==== INPUT FOR THIS TASK

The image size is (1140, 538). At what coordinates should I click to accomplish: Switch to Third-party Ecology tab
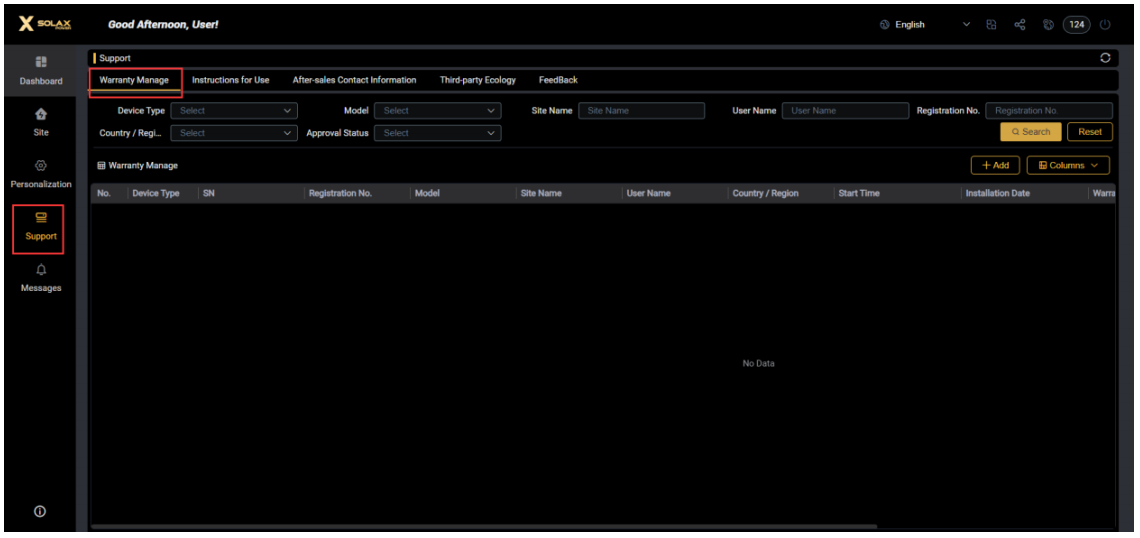click(x=477, y=80)
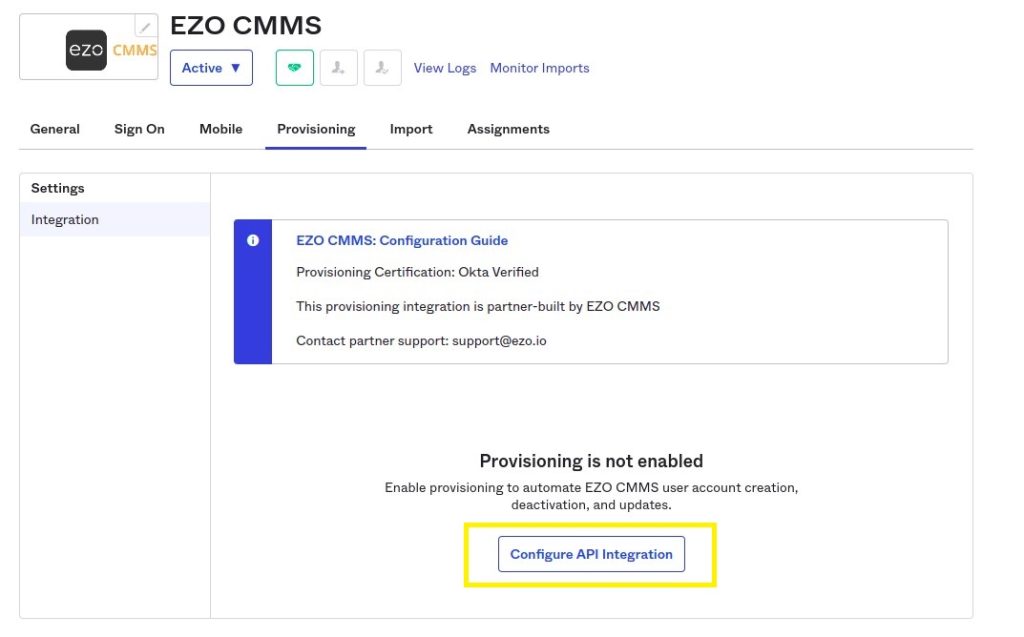Click the Settings sidebar heading
The image size is (1024, 637).
tap(57, 188)
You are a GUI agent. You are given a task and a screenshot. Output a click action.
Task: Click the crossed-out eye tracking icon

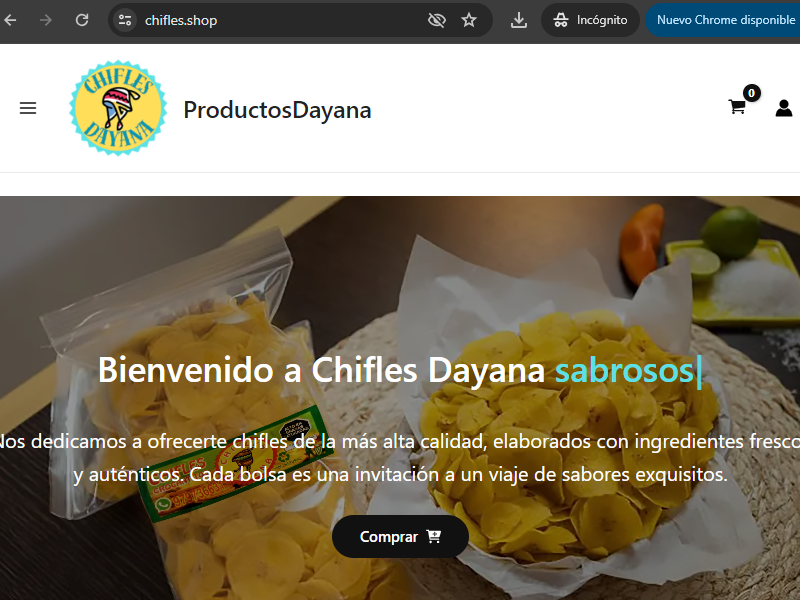point(437,20)
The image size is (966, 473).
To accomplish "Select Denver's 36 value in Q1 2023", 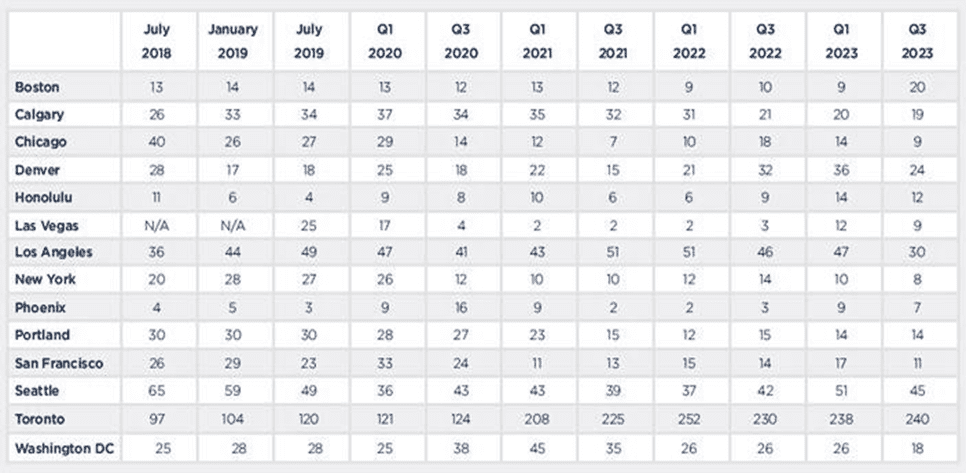I will coord(841,169).
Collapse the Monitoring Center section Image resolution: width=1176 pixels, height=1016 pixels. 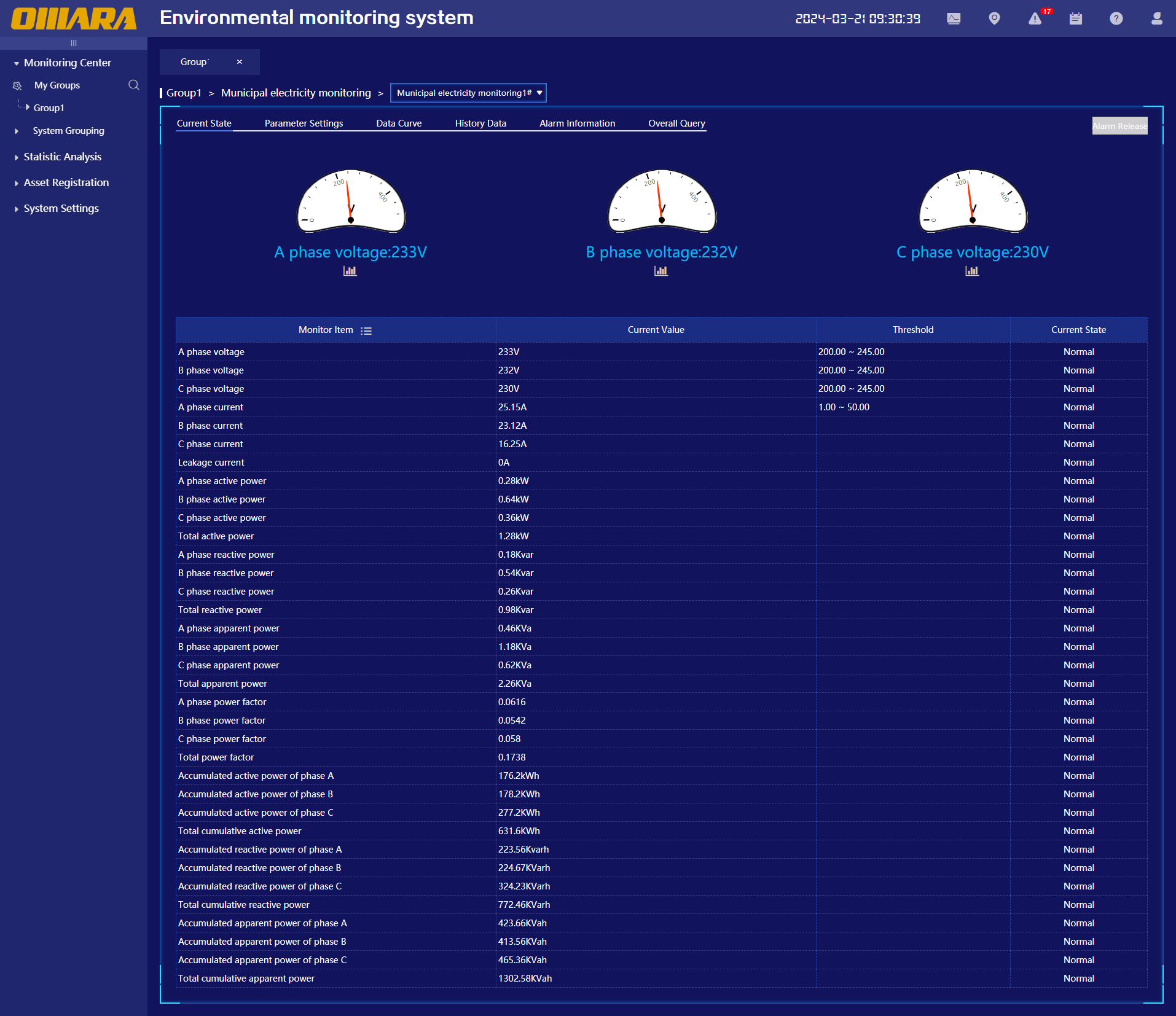pyautogui.click(x=67, y=63)
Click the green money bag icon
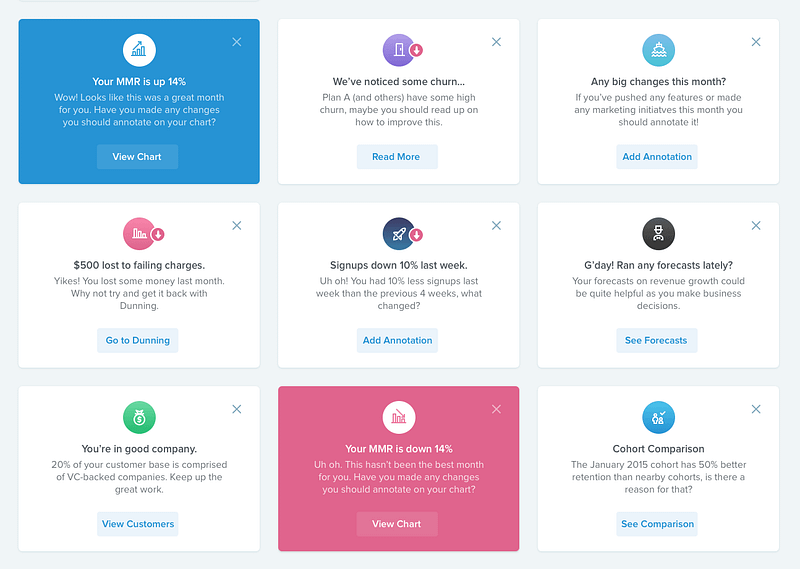The image size is (800, 569). (x=139, y=417)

========

→ EXERCISE PROMPT: Could you repeat, exactly and with nothing else, the lines from the first line of the records through the line containing "The image size is (966, 473)."? Leave out the pictures.

→ ANSWER FOR THE TASK:
The image size is (1140, 538). At what coordinates should I click to accomplish: Switch to Third-party Ecology tab
click(x=477, y=80)
Click the Settings sidebar heading
The image size is (1024, 637).
tap(57, 188)
You are a GUI agent. You are given a task and a screenshot. Output a click action.
Task: Click the crossed-out eye tracking icon

point(437,20)
The image size is (966, 473).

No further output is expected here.